Sabikui Bisco, Vol. 7

By Shinji Cobkubo and K Akagishi. Released in Japan by Dengeki Bunko. Released in North America by Yen On. Translated by Jake Humphrey.

I had wondered in previous reviews why Sabikui Bisco wasn’t simply in Shonen Jump, given its sensibilities, its dialogue, and its homoeroticism, but I think after this volume I’ve figured it out. Jump is a title where, if the author said “hey, I’ve decided that for the next 26 weeks I want this series to be a samurai drama starring a bunch of cats”, editorial would say, “No, you will not be doing that”. But this isn’t a Jump manga, it’s a light novel series, and the sky’s the limit. So we not only get a samurai drama starring cats, but it is as ridiculously overblown as everything else in Bisco. That said, fear not, because despite the samurai cats, this absolutely feels like a Sabikui Bisco title, it has some hilarious and fantastic dialogue, and its homoeroticism is higher than ever, despite, as always, a strong finish for heteronormativity. The two will simply have to exist. It’s a good thing they’re related.

Bisco is not having a good time at the start of this book. He’s dragged away from a rakugo performance he was enjoying by Pawoo, who did not appreciate that the performance was in fact attacking her. Despite being, supposedly, in wedded bliss, he’s feeling bored and full of wanderlust. And, oh yes, everyone suddenly starts growing cat ears and tails and behaving like cats. Including, of course, Pawoo ad Tirol. The answer lies in the underground nation of Byoma, which is inhabited by intelligent cats, who were affected by the disaster that led to the world of Sabikui Bisco just like everyone else.
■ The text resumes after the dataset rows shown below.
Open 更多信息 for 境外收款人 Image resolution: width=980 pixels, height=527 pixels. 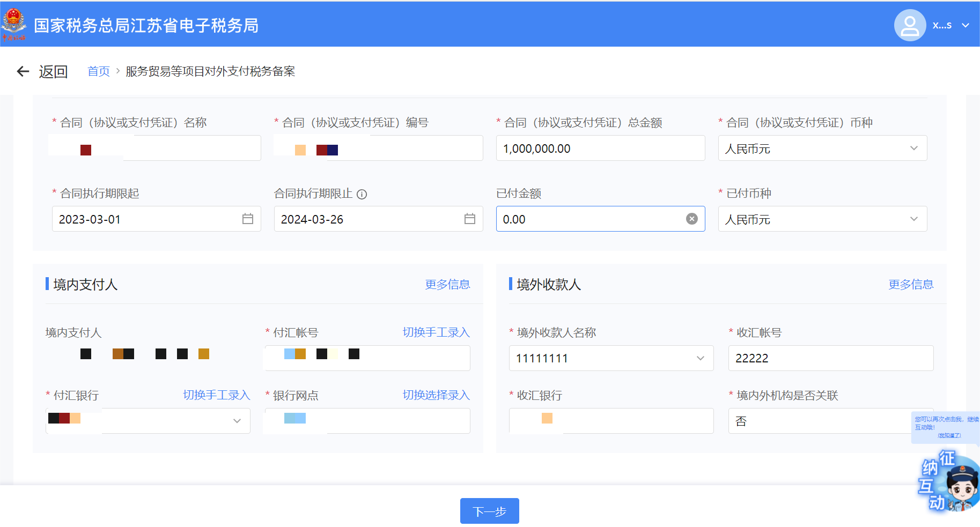pos(910,284)
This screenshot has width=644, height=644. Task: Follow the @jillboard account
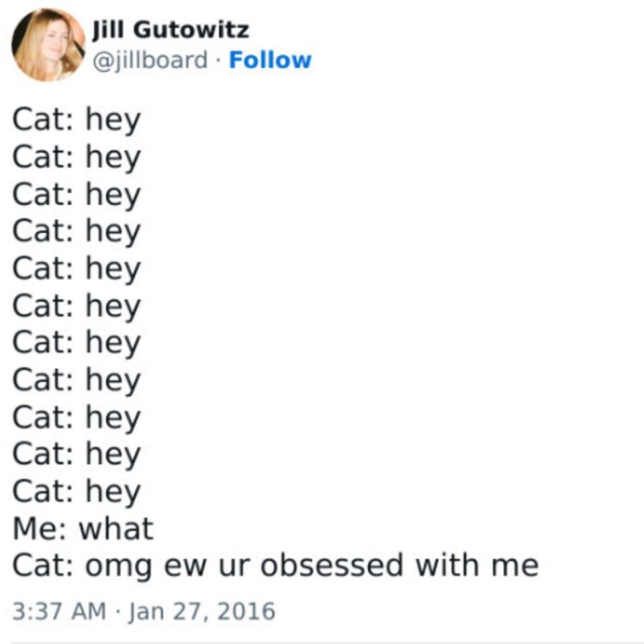[270, 61]
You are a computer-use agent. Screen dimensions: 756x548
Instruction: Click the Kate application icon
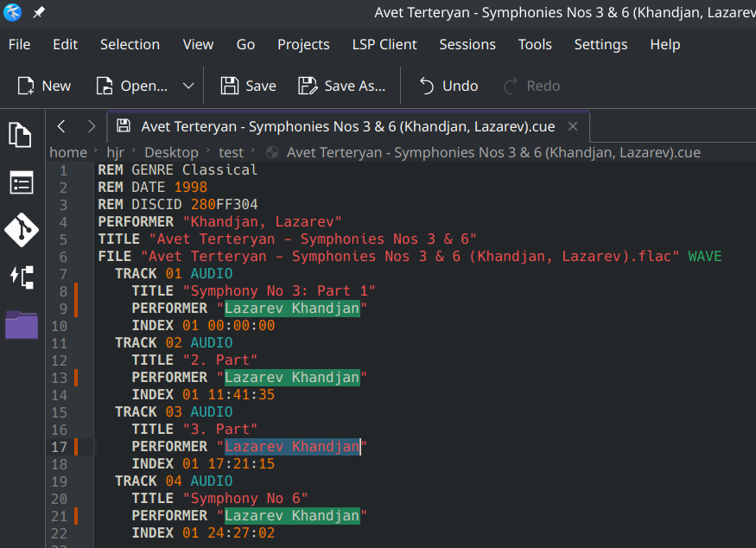(11, 12)
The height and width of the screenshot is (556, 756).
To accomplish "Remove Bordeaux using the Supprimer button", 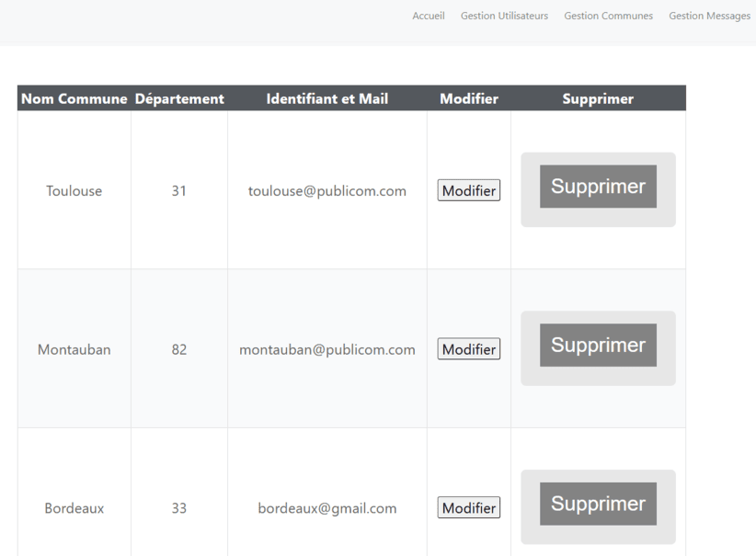I will pos(598,504).
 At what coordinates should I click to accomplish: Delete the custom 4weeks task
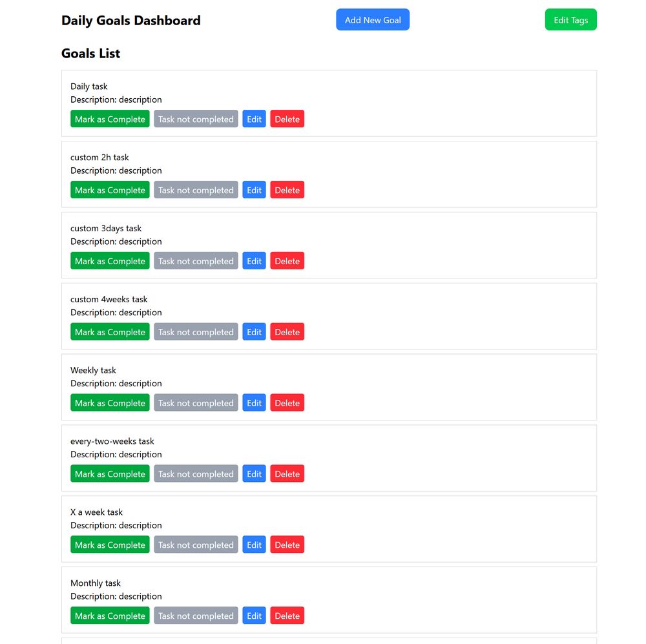pos(287,331)
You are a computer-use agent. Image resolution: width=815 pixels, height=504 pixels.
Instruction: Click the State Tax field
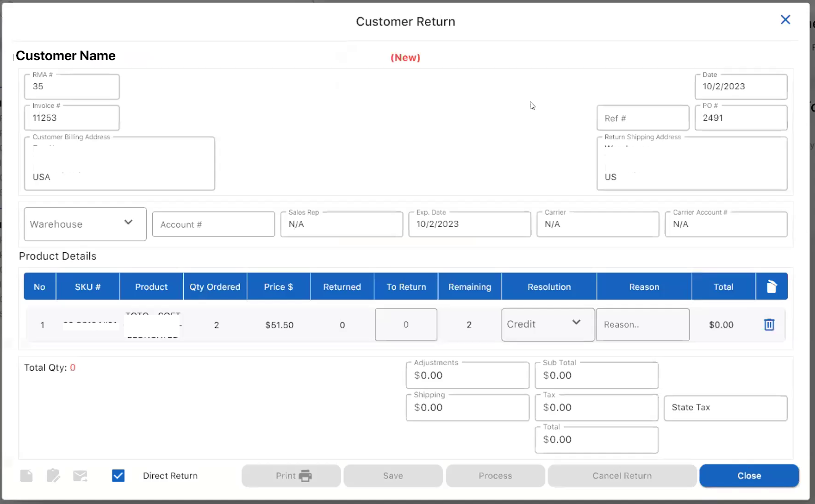click(x=725, y=408)
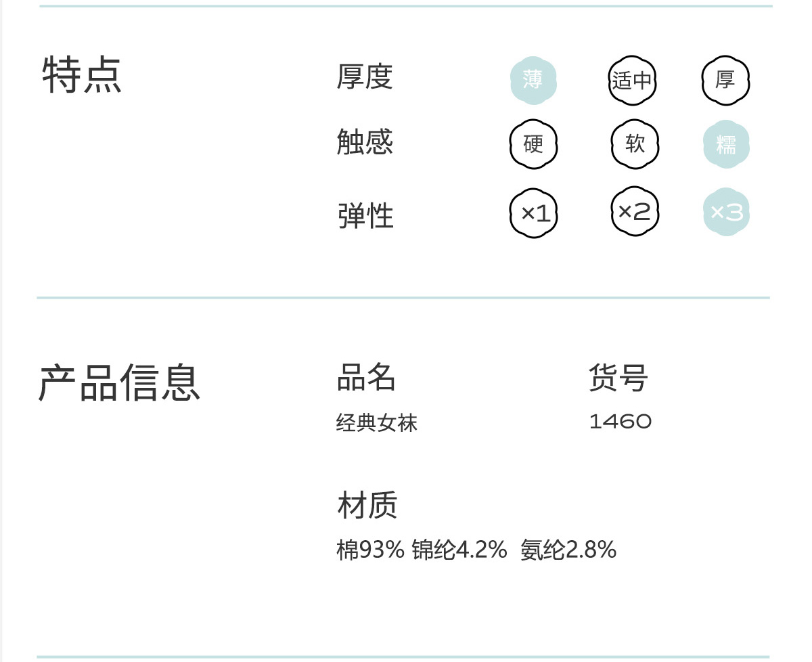Screen dimensions: 812x662
Task: Select the product name 经典女袜
Action: [x=377, y=422]
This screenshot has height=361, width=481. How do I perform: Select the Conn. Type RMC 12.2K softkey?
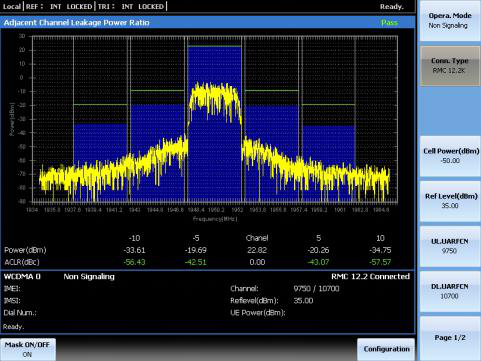pos(449,66)

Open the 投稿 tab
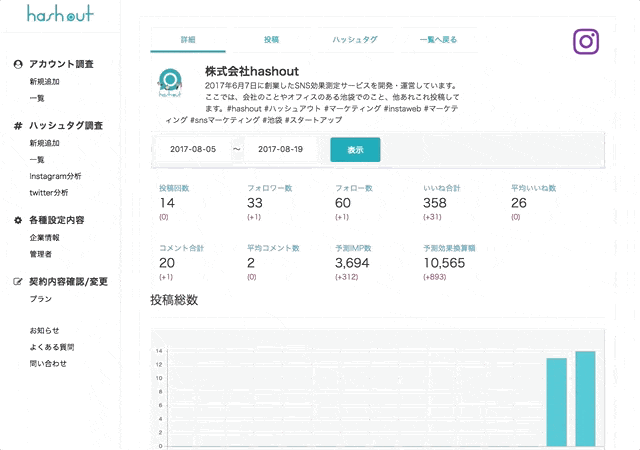click(271, 40)
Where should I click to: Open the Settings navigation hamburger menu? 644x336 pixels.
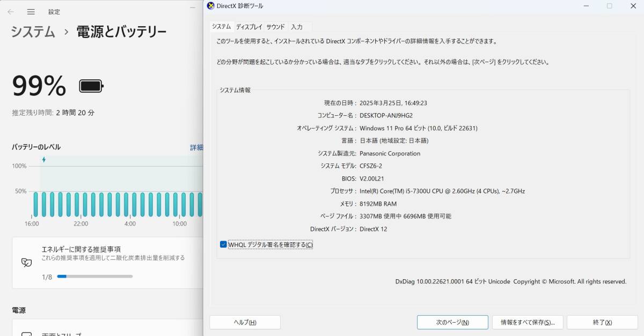pos(31,12)
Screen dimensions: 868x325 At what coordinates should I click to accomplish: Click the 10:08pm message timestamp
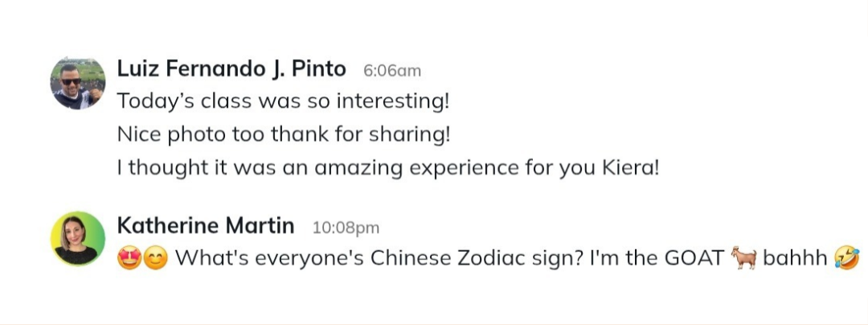coord(346,228)
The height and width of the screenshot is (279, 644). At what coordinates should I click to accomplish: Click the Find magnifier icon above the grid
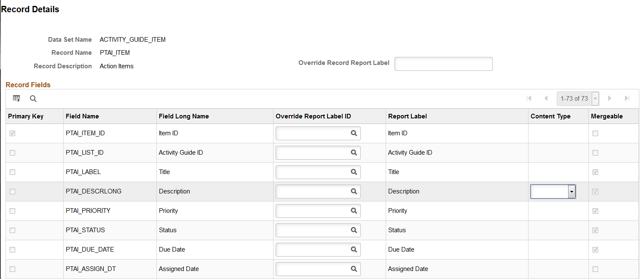coord(33,98)
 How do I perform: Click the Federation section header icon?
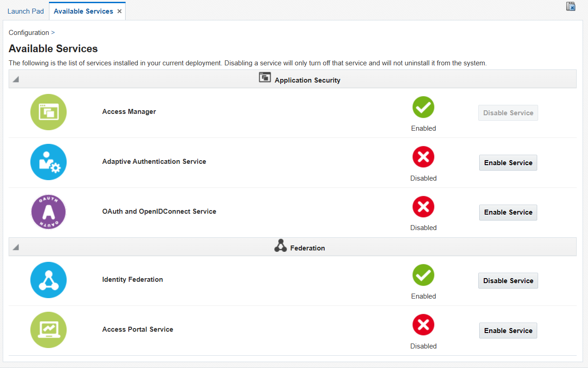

Their world and Bisco’s are now connected thanks to that reality-bending arrow he and Milo used last time, so they’ve got to go fix it… assuming that they can avoid becoming cats themselves!

This is a particularly hilarious volume, with a lot of choice lines I don’t want to spoil, and features a lot of cat-related puns and cool action scenes. But it does have a serious core at its heart, one that ties the cat samurai stuff in with Bisco’s ongoing plot. The world of Byoma is suffering because, years ago, a samurai and his true love could not separate love and duty, and everything went to hell as a result. Now she is back, ready to destroy the world and remake it in her own image (well, in the image of monster mushrooms, because this is Sabikui Bisco, and everything is mushrooms, let’s face it). But this conflict, and also seeing it literally from the villainess’ point of view (which leads to the funniest line in the book) allows Bisco to resolve his own angst. He’s been trying to be understanding to Pawoo, who is governor and has a lot of responsibility. That’s why he’s not wandering around with Milo being slightly gay. Only… are those his only two choices?

It remains to be seen whether this series, which is very fond of literally hurling Pawoo away from the book for the majority of the pages, will feature her heavily in the next volume. Till then, this was a hell of a lot of fun.